- Court: Court of Appeal
- Citations: [1974] EWCA Civ 15, [1975] QB 929

Court membership
- Judges sitting: Edmund Davies LJ, Megaw LJ and Cairns LJ

Keywords
- Communication, acceptance, contract formation

= The Brimnes =

Tenax Steamship Co v Owners of the Motor Vessel Brimnes [1974] EWCA Civ 15 is an English contract law case on agreement. It decided that communication of withdrawal of an offer by telex is effective when it could be read, rather than when it is in fact read.

==Judgment==
The Court of Appeal held that it took place when it was received in the charterer's office, not when it was read. Accepting the submissions of Robert Goff QC, Edmund-Davies LJ said this in the course of his judgment.
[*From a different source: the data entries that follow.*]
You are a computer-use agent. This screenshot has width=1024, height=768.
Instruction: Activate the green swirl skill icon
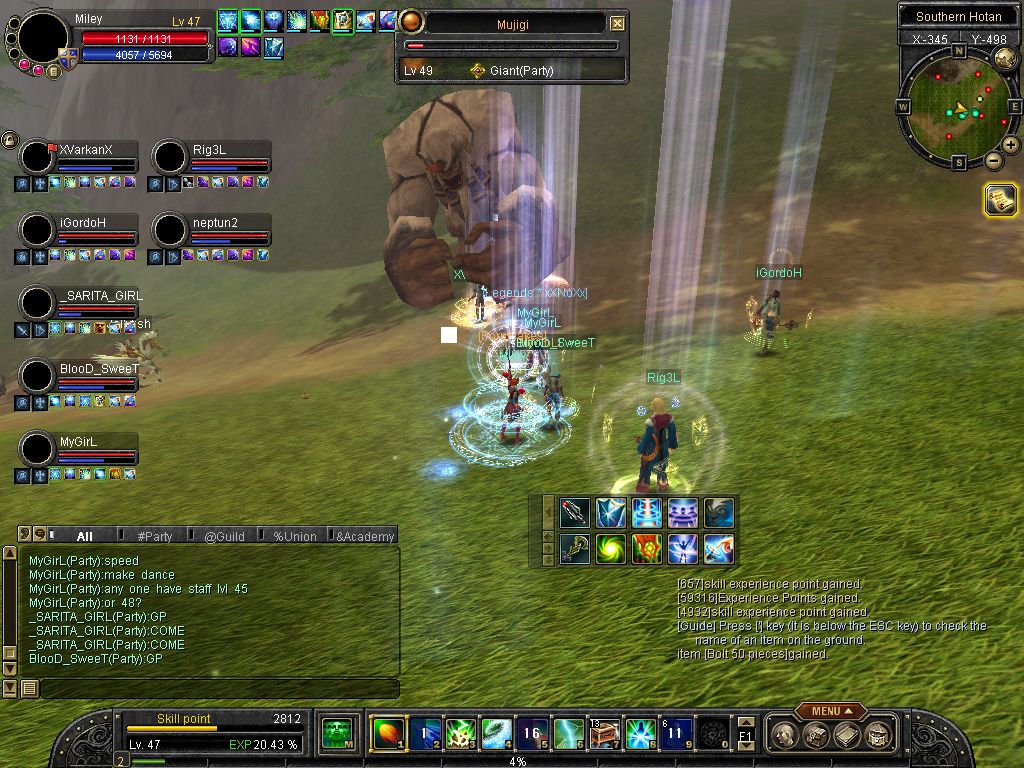point(611,548)
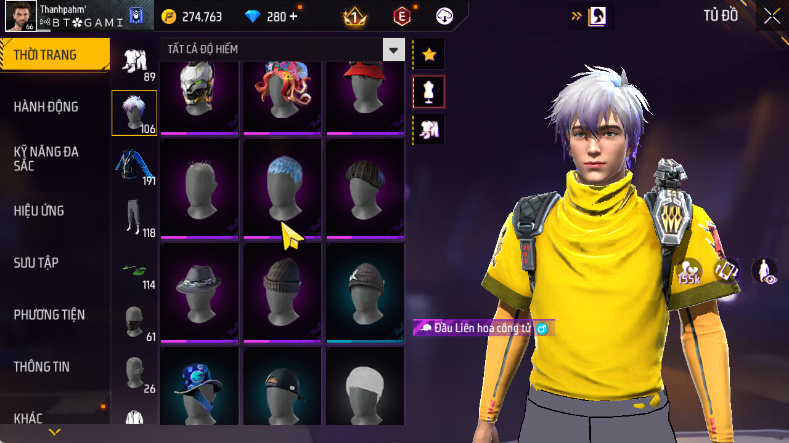Toggle the star favorites filter
The height and width of the screenshot is (443, 789).
click(x=429, y=53)
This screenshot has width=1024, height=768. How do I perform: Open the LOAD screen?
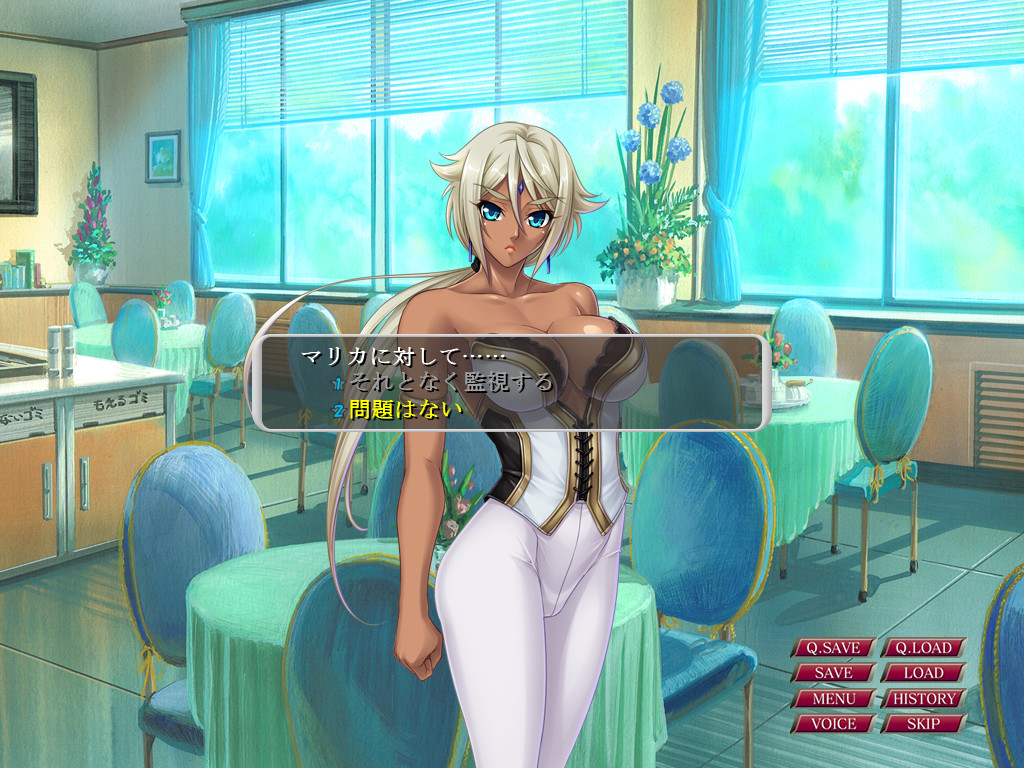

The question remains, however, as to whether that was sufficient to constitute communication of the withdrawal notice to the charterers, a point which Mr. Anthony Evans accepts it is for him to establish. He submits that, by leaving the Telex machine working, the charterers in effect represented that any message so transmitted to them during ordinary business hours would (as Mrs. Sayce herself conceded) be dealt with promptly. That Scarf v Jardine, 7 App Cas 345 does not have universal application is shown by Car and Universal Finance Co Ltd v Caldwell [1965] 1 QB 525, where one party to a contract had done all he could to evince to the other party his intention to rescind it. Then what more could the owners' agents in the present case reasonably have been expected to do than they did? In Entores Ltd v Miles Far East Corporation [1955] 2 QB 327, where this court was dealing with a contract said to have been concluded by Telex communication between the parties, Denning LJ held that it was not until the Telex message of acceptance was received by the offeror that the contract was complete. He said, at p. 333:

"... the ink on the teleprinter fails at the receiving end, but the [offeree's] clerk does not ask for the message to be repeated: so that the man who sends an acceptance reasonably believes that his message has been received. The offeror in such circumstances is clearly bound, because he will be estopped from saying that he did not receive the message of acceptance. It is his own fault that he did not get it. But if there should be a case where the offeror without any fault on his part does not receive the message of acceptance - yet the sender of it reasonably believes it has got home when it has not - then I think there is no contract."

Brandon J held here that the notice of withdrawal was sent during ordinary business hours, and that he was driven to the conclusion either that the charterers' staff had left the office on April 2 "well before the end of ordinary business hours" or that, if they were indeed there, they "neglected to pay attention to the Telex machine in the way which they claimed it was their ordinary practice to do" [1973] 1 WLR 386, 406. He therefore concluded that the withdrawal Telex must be regarded as having been "received", as required by Empresa Cubana de Fletes v Lagonisi Shipping Co Ltd [1971] 1 QB 488, at 17.45 hours BST on April 2 and that the withdrawal was effected at that time. I propose to say no more than that I respectfully agree with that conclusion, particularly as the case for the charterers throughout was that Mrs. Sayce, the member of their staff specially charged with attending to Telex messages, did not leave the office until after 18.30 hours and they advanced no reason why a Telex message received on their machine at 17.45 hours should not have been noted by her before she left the office, as she insisted, not less than 45 minutes later.